Aborda-se o presente tema – cessação do contrato de trabalho de grávida no âmbito do despedimento coletivo tendo como ponto de partida, - a proibição do despedimento de trabalhadora grávida.2

A pergunta que se segue é a seguinte: a trabalhadora gravida está excluída, sem mais da lista de trabalhadores a despedir em processo de despedimento coletivo?

Adianta-se o sentido de resposta que aqui se defende: - Não.

Passa-se a explicar a razão pela qual se entende que a proteção da mulher gravida não tem natureza absoluta no caso do despedimento coletivo.

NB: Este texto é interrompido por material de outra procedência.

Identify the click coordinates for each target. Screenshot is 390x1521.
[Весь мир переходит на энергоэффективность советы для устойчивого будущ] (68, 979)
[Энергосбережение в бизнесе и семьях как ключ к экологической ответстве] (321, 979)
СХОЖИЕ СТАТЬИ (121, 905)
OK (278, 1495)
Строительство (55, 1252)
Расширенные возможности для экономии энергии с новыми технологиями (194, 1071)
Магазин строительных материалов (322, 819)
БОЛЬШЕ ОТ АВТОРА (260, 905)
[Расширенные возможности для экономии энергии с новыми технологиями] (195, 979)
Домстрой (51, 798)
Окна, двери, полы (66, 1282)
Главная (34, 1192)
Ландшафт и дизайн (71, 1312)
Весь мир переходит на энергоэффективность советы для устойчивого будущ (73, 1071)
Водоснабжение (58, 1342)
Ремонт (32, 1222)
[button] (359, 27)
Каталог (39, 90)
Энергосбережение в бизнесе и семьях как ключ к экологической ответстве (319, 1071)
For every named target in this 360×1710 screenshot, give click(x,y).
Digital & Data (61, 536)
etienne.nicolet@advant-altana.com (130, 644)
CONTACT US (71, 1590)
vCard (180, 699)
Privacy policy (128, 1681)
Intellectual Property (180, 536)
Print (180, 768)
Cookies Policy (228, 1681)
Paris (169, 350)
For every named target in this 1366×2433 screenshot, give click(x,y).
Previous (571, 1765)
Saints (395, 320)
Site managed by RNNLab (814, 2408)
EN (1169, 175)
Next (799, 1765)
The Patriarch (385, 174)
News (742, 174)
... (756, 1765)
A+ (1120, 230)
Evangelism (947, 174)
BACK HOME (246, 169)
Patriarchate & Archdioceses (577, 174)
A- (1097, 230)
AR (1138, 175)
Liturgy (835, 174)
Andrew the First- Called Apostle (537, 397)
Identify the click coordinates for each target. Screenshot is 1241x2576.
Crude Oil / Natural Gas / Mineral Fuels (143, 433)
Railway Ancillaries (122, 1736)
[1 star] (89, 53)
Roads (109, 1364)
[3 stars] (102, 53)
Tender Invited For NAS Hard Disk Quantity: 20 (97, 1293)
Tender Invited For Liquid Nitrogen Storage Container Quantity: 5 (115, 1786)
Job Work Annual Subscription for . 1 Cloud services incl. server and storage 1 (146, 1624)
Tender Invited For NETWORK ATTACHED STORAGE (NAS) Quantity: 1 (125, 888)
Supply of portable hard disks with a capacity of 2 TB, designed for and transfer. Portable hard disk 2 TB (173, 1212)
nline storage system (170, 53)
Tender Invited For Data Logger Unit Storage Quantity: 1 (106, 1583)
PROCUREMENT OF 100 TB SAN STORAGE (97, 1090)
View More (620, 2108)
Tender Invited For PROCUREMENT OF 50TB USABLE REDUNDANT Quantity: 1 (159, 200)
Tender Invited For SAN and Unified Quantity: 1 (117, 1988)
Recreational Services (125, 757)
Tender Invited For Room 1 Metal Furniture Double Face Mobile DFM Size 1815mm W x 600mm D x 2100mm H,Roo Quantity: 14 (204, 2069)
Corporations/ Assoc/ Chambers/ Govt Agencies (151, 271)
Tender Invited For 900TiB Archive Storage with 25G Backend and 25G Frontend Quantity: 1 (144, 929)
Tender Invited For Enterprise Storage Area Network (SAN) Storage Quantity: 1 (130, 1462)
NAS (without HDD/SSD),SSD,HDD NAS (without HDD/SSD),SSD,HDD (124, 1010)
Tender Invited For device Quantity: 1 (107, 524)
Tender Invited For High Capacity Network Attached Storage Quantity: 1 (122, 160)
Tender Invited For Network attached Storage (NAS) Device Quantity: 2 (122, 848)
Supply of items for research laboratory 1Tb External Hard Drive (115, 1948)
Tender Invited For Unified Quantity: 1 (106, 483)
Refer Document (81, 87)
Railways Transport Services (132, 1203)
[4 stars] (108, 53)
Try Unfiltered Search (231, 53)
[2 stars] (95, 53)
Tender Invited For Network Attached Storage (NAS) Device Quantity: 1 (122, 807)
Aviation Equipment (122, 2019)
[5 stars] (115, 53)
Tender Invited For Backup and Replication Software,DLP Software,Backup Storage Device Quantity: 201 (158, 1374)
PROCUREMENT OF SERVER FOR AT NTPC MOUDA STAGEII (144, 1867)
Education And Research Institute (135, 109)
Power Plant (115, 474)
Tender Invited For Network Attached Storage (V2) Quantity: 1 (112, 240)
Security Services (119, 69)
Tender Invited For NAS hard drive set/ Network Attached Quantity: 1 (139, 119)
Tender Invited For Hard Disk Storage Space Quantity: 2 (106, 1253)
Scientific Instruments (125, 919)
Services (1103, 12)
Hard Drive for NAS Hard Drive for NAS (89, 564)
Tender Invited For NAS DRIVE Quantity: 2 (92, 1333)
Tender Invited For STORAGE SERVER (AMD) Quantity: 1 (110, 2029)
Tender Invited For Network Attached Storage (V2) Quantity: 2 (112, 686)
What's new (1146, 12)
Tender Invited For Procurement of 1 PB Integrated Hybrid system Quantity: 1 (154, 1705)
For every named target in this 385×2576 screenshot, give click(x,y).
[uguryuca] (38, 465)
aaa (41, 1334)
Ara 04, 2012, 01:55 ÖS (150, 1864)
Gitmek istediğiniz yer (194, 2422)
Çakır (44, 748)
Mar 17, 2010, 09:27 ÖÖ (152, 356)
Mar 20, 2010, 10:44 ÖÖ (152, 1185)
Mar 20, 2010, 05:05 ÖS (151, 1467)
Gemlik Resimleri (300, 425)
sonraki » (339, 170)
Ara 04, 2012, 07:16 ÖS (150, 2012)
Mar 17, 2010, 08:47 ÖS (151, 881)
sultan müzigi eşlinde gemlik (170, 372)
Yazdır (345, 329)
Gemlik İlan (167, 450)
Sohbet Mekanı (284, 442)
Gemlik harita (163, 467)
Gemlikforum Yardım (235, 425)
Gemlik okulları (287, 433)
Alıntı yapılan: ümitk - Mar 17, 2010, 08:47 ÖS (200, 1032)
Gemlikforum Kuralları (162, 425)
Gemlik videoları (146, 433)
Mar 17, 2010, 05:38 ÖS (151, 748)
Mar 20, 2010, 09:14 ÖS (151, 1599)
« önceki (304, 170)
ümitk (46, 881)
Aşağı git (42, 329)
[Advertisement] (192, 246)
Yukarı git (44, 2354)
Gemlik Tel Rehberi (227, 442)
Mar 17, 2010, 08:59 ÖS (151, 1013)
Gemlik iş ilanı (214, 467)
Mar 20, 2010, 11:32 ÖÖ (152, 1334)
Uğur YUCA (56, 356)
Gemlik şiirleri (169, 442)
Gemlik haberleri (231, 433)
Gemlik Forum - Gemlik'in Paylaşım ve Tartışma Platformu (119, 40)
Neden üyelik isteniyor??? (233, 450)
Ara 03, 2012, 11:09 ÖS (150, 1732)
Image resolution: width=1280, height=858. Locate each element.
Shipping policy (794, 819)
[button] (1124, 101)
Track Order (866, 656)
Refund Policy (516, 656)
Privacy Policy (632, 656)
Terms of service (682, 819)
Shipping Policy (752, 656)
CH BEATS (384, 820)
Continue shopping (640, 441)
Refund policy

O primeiro aspeto a ter em conta quando se discute a razão de ser de um despedimento coletivo é o facto de este, significar uma rutura definitiva do vínculo laboral com dois ou cinco trabalhadores, consoante a dimensão da empresa, 3 e dar particular relevância aos seus pressupostos.

O despedimento coletivo pode consubstanciar no encerramento de uma ou várias secções ou estrutura equivalente ou redução do número de trabalhadores e assenta taxativamente em razões de mercado, estruturais ou tecnológicos, ainda que, a lei permita no que reporta a caraterização desses motivos um elenco exemplificativo.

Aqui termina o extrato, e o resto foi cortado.